Anyway, nice article for nubies

Sorry, the full URL is http://www.engin.umd.umich.edu/CIS/course.des/cis350/treetool/index…

>Also about GList and GSList , even after being a Gtk

>programmer , I’d say Qt’s data structures are waaaay more

>cooler and faster.

Well, glib has hashtables and trees as well. All for its use.

If you have small lists/arrays you don’t do binary search on them, or put the items in a hash table. A linear search can be very fast if the item counts are small.

Templated data structure are cooler than void* pointers stored

Especially because they can avoid an extra indirection

ie GSList

2 pointers , one for data , one for next

Templated lists

1 next pointer, 1 value …

templates do somethings better … ie give the compiler more information to optimise with … The second data structure can be as much as 50% faster in a tight loop thanks to the fast caches.

A couple of thoughts:

1) “Metal-aware” optimizations are indeed very useful at times; however, they often are extemely sensitive to the precise hardware they run on. Even within a single hardware family, moving from one system to another may result in a large drop in performance because of the design differences — even if the new system is supposedly “higher performance” than the original.

2) In the context of this article, one such optimization that isn’t mentioned here is branch prediction optimization. Balanced binary trees tend to eliminate the effectiveness of branch prediction optimization, since they are designed to keep the probability of a branch very close to 50%.

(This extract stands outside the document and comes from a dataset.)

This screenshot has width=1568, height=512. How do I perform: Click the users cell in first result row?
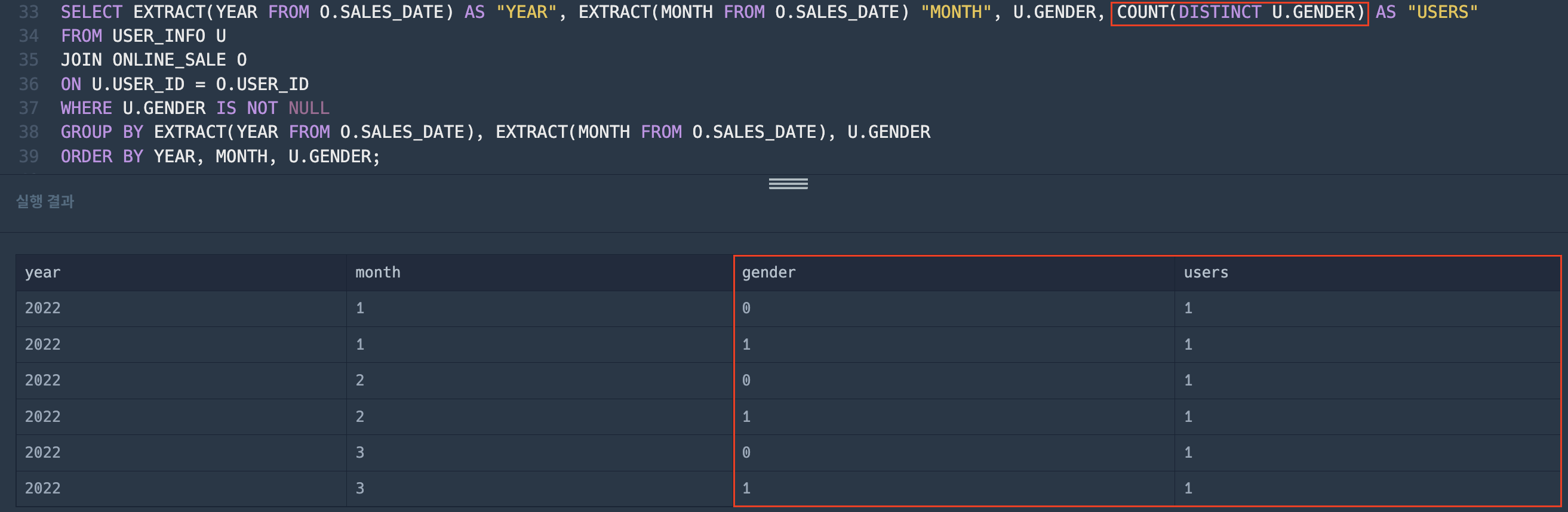1367,309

Although I have not done the experimental work yet, I have given this quite a bit of thought. If the tree were only approximately balanced, given some “skew factor” favoring either left or right branches, then branch prediction optimization could improve performance. Of course, too much skew would lengthen the average path enough to eliminate any benefit gained, and could easily increase the cost per search. In addition, the introduction of a skew factor requires some measure of runtime overhead which starts the entire process at a performance loss before the optimal skew value is found.

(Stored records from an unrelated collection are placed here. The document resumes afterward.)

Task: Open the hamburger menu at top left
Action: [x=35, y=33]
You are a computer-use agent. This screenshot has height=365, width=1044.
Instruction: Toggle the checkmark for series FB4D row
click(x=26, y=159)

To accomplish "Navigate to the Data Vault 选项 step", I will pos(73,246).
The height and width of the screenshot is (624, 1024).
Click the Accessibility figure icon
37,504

The question is, “Will this approach result in a net performance optimization?” The next question would be “under what conditions would it result in the optimization?”

The function for computing the cost includes as parameters:

o The number of nodes in the tree

o The cost of traversing from one node to another

o The cost of applying the “skew” itself

o The cost of a comparison

Skewing arguable favors large number of nodes, since this will best exercise the branch opimization.

The cost of both traversing and comparison implicitly includes the cache miss costs. Higher costs here will penalize skewing, since skew will increase the average traversal length.

The cost of applying the skew relates to the number of updates to the tree, versus the number of lookups, since the skew application only applies to the updates; lookups benefit from the skewing for the branch prediction. Thus, high lookup/update ratios allow for higher costs in applying the skew.

Now, if skewing does improve performance, and the results can tolerate a more expensive skew application, then it may be possible to implement a dynamic skewing calculation which determines the nature of this skewing at runtime. This would then give a measure of portability to the optimization, and provide platform-independent optimization.